Task description
Pick out the lines in the listing below that contain the word "computer" and copy them.

Task inputs
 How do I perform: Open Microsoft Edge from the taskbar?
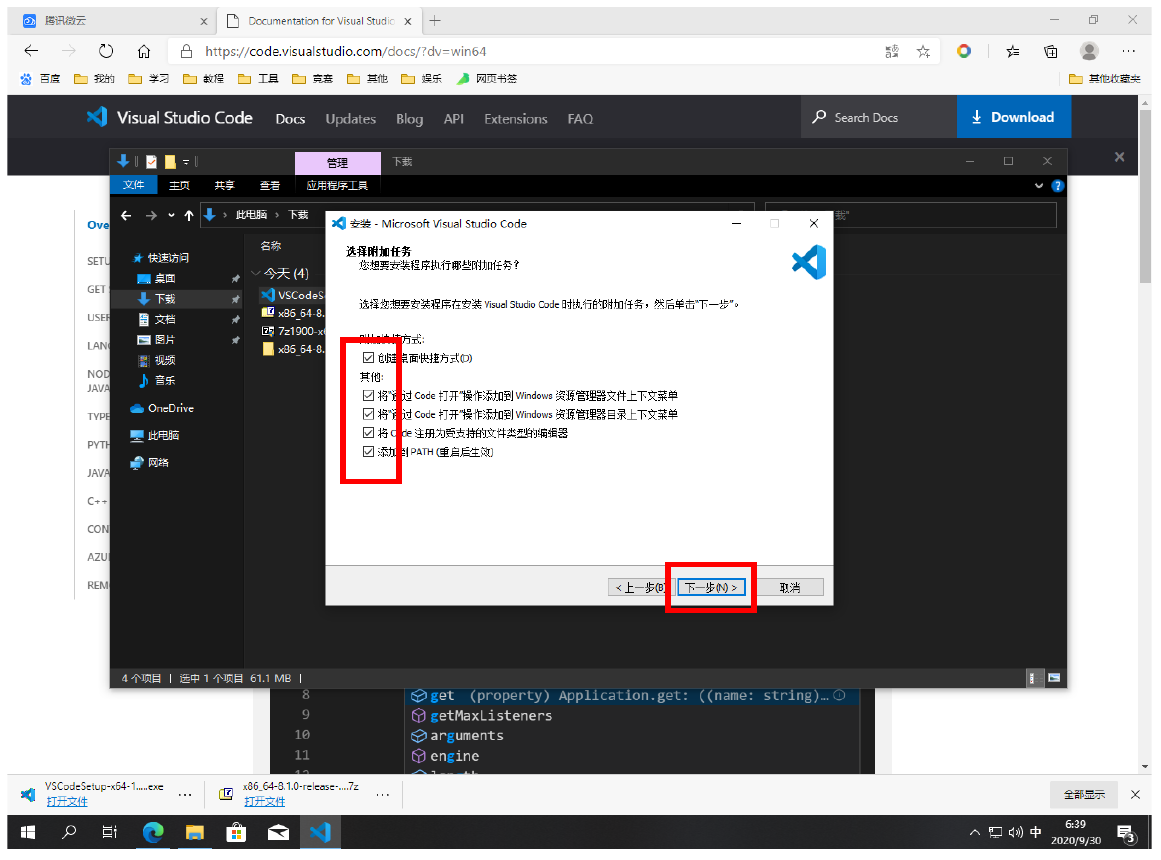pos(153,832)
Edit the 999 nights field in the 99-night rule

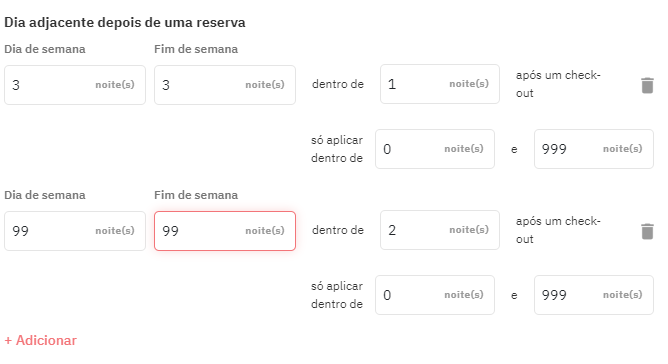point(594,295)
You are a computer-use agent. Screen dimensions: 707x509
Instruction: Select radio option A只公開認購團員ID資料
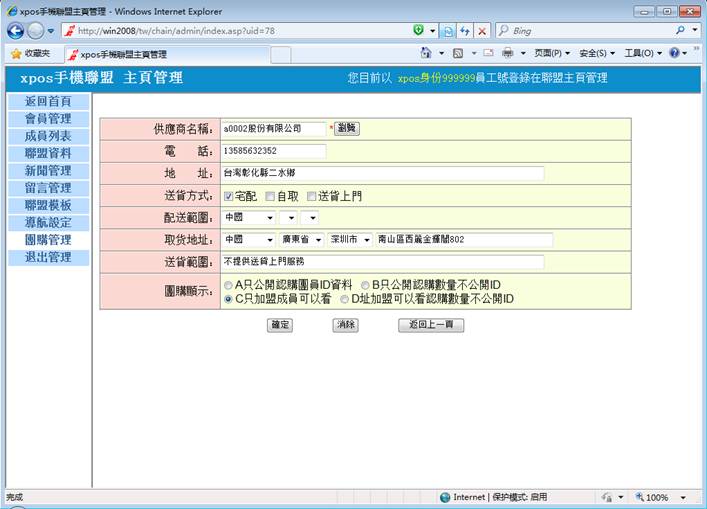(227, 285)
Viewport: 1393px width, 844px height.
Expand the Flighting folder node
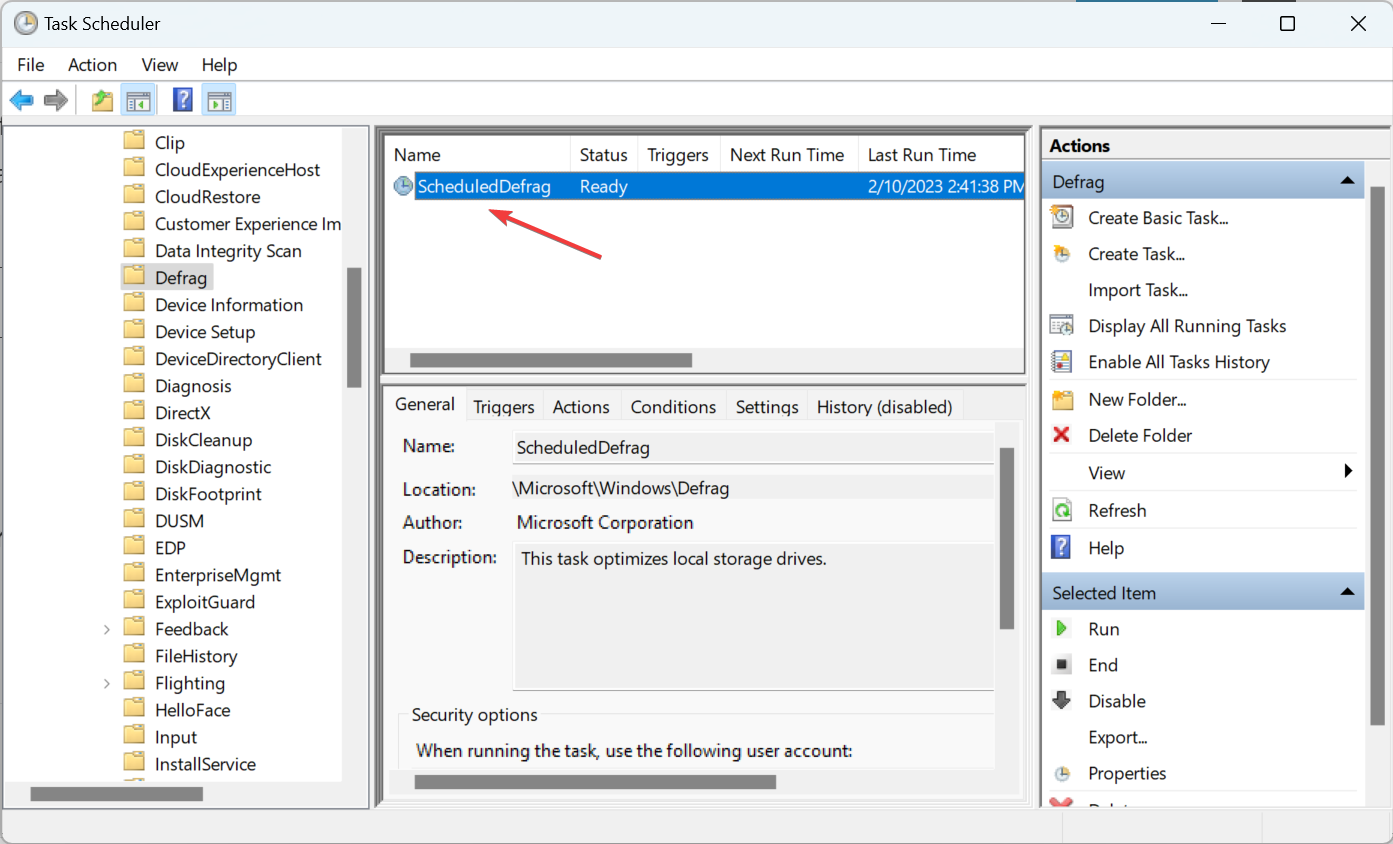(107, 683)
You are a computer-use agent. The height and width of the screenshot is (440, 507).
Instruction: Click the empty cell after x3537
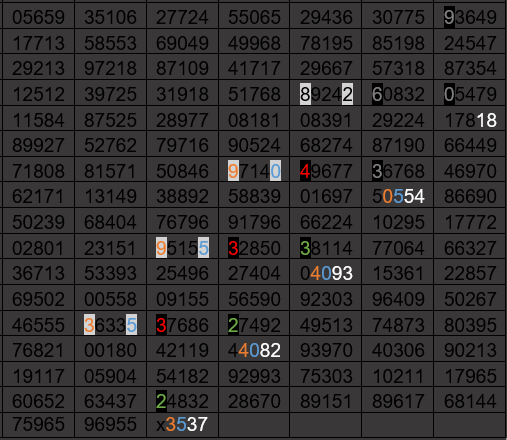tap(254, 424)

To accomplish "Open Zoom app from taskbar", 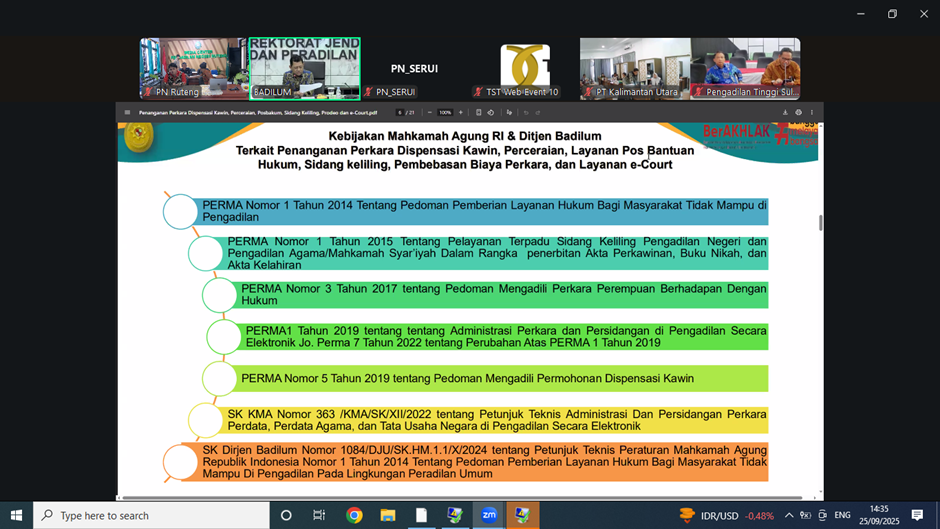I will [x=489, y=515].
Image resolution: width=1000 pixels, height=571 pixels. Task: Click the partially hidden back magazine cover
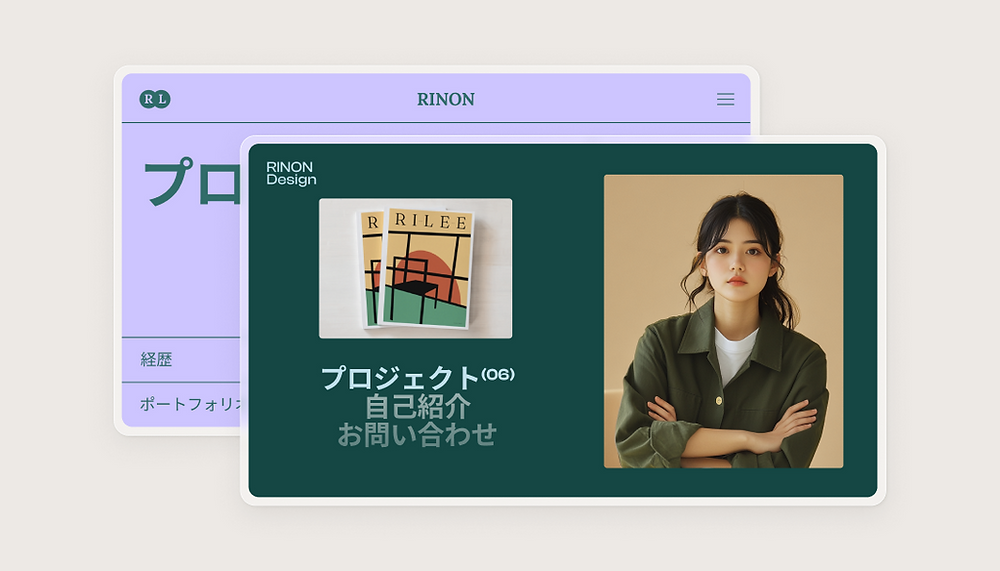tap(369, 268)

Finished exercise
You are a computer-use agent. Screen dimensions: 707x509
You are a computer-use agent. The height and width of the screenshot is (440, 507).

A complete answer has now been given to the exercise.